The Punt never expected to be emailed photos of a sweaty Stephen Kavanagh, the chief strategy and planning officer at Aer Lingus.

But before your minds go into overdrive, Mr Kavanagh headed the Aer Lingus team at the inaugural 'Budapest Airport Runway Run' - a 12km slog in aid of a number of charities.

The overall winner from a field of 609 competitors was Robert Murphy, an Aer Lingus fleet cost manager. He led from the start and crossed the line in an impressive 41 minutes 26 seconds, seeing off rivals from around the world, including a team flown over by Southwest Airlines from Dallas.

Great hopes had been pinned on Ryanair's chief marketing officer, Kenny Jacobs, who came in a respectable 45th, with a time of 59 minutes. He told the Punt he wasn't allowed run in just Speedos because he wouldn't be high-viz on the runway. Small mercies and all that.

Cityjet boss Christine Ourmieres - a regular marathon runner - had been a favourite when she signed up earlier this year. Alas, the Cityjet team had to pull out of the event.

Mr Murphy saw off some stiff competition to win the event. Nike was one of the event's sponsors (along with aviation industry publication anna.aero, and Wizz Air) and had entered a number of Nike Running Club athletes.

Aer Lingus ceo Christoph Mueller said the team performances "epitomises the can-do spirit" of the airline's staff.

 

Glen guys heat up the debate

Glen Dimplex CEO Sean O'Driscoll is rather miffed at the government's energy policy, or lack thereof.

Former Japanese Prime Minister Naoto Kan was the guest of honour as O'Driscoll held a press conference at which he castigated the coalition's lack of ambition.

"We haven't got a national energy policy. There was a green paper issued recently ... we don't think it's ambitious...we need to think bigger.

"There isn't and hasn't been sufficient community engagement."

He points out that we send €6bn out of Ireland every year to buy fossil fuels.

"It doesn't have to be like that - energy efficiency, which we tend not to discuss in Ireland, is Ireland's shale gas opportunity," according to Sean.

+ + + + +

◆ Direction 1: List every airline named in the business column.
The records bear no relation to the business column.

+ + + + +

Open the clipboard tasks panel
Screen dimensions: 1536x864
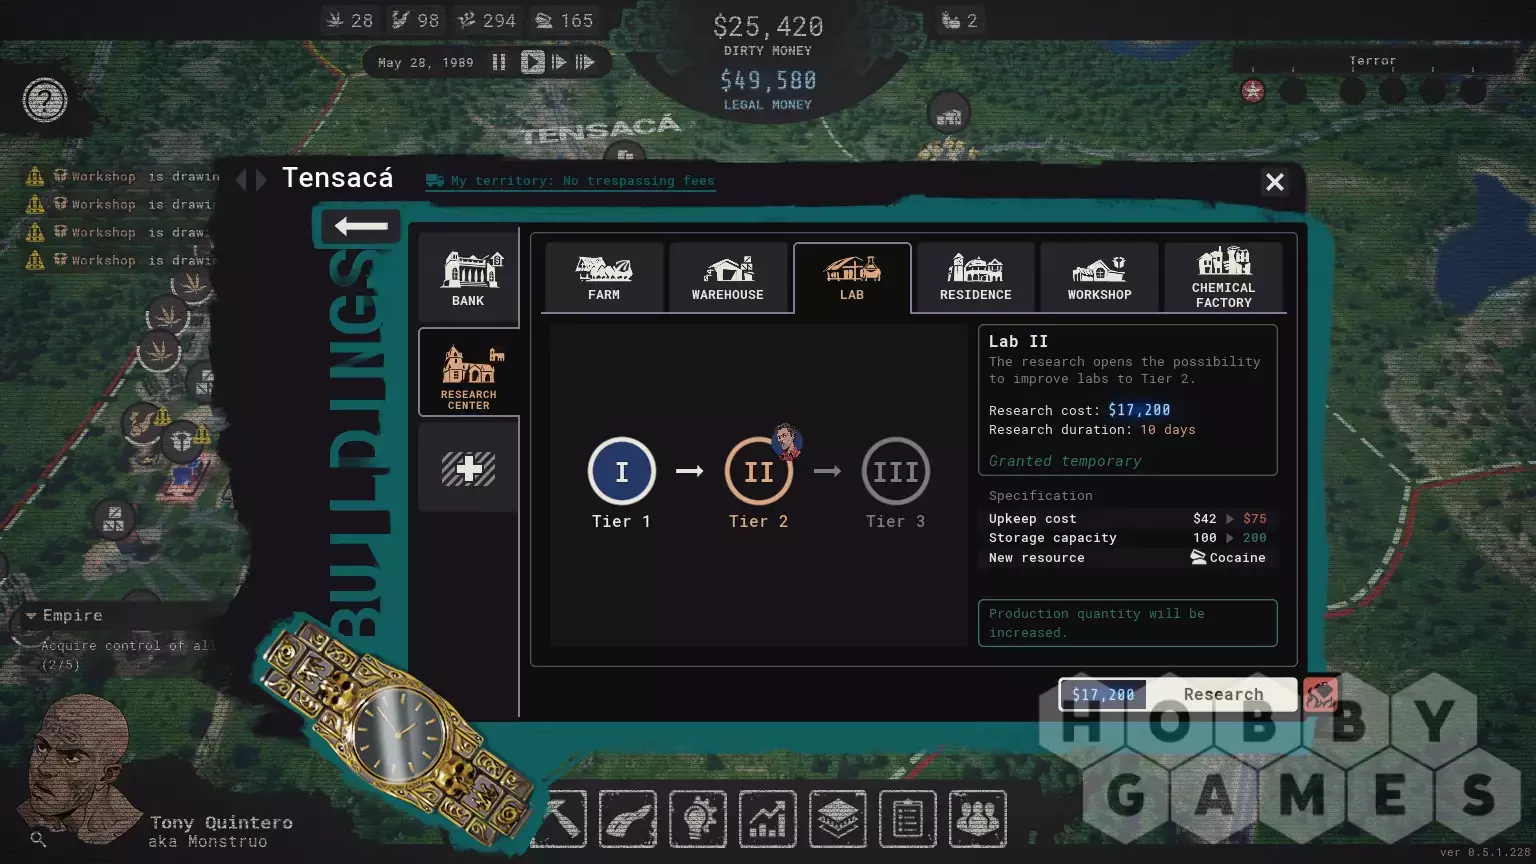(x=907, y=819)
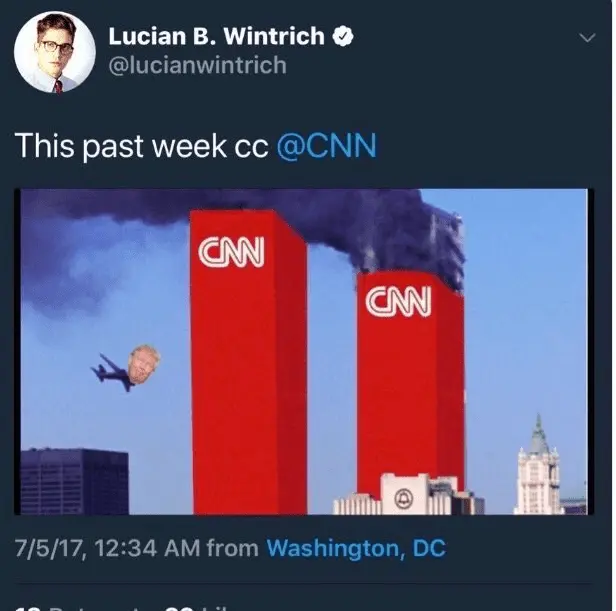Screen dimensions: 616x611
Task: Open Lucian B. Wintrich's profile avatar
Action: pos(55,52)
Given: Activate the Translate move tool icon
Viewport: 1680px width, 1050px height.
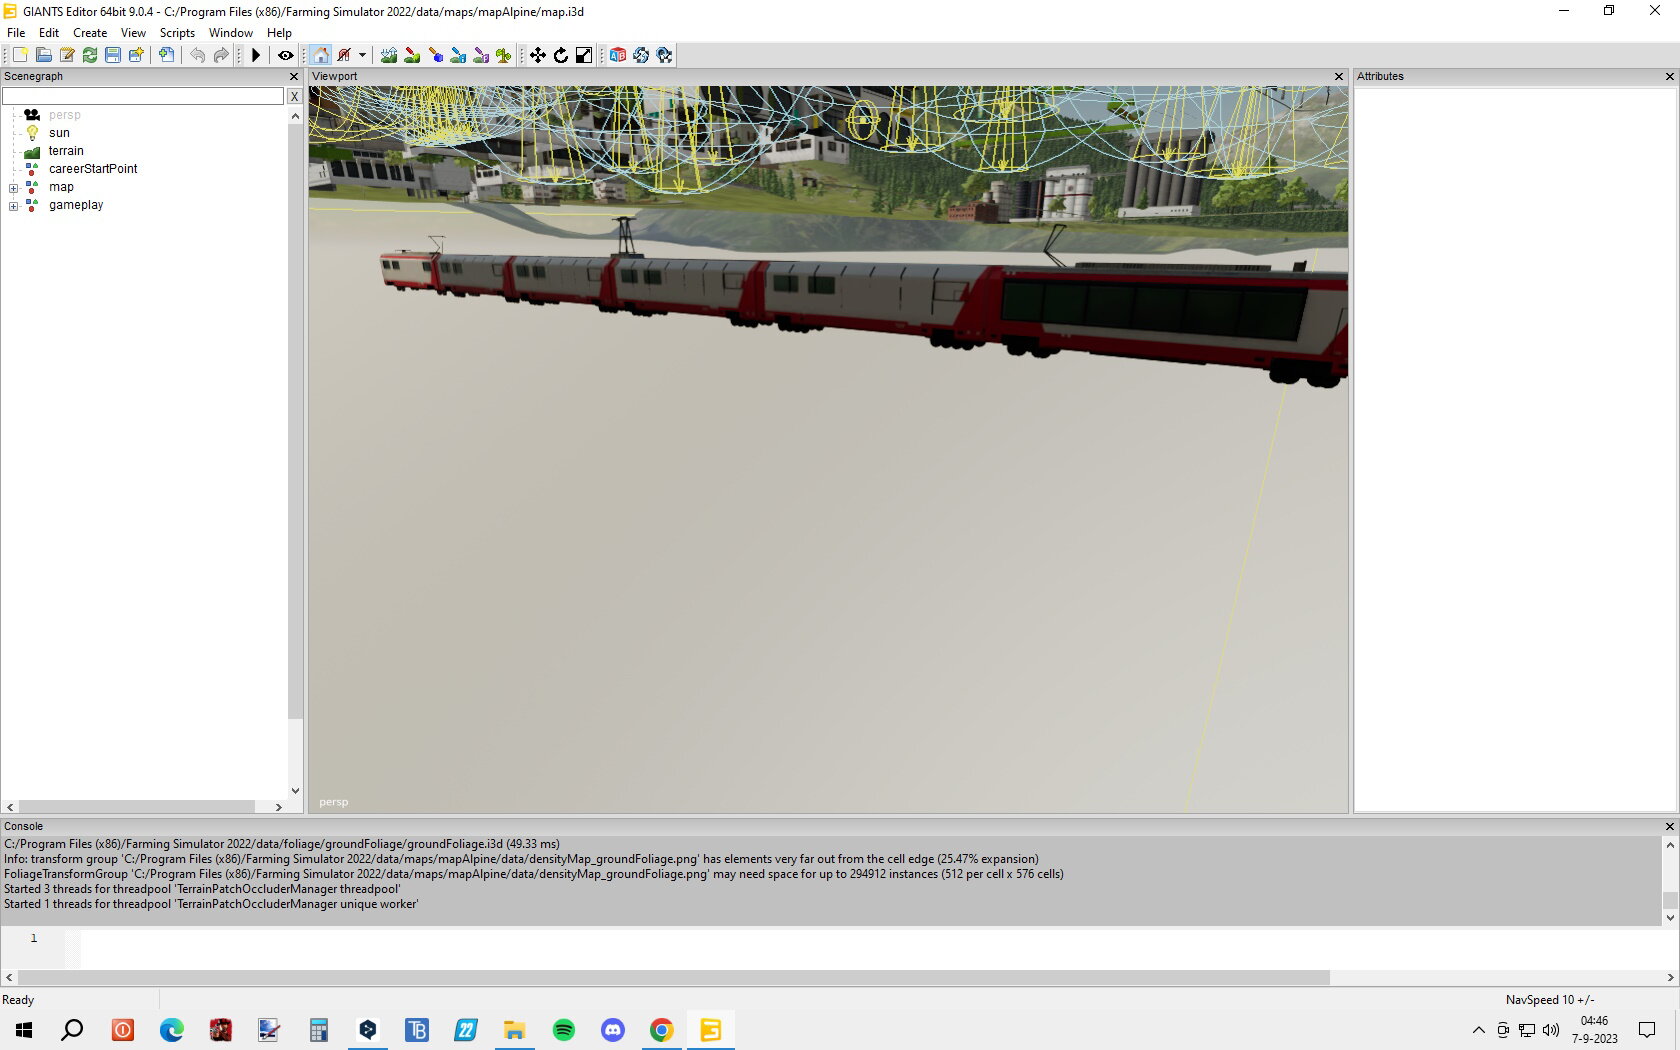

+ + + + +

◆ Direction 2: Reproduce all of the records word for word, omitting the pictures.

◆ Full solution 1: Aer Lingus, Southwest Airlines, Ryanair, Cityjet, Wizz Air

◆ Full solution 2:
Open the clipboard tasks panel
Screen dimensions: 1536x864
(x=907, y=819)
Screen dimensions: 616x611
Task: Open Lucian B. Wintrich's profile avatar
Action: pos(55,52)
Given: Activate the Translate move tool icon
Viewport: 1680px width, 1050px height.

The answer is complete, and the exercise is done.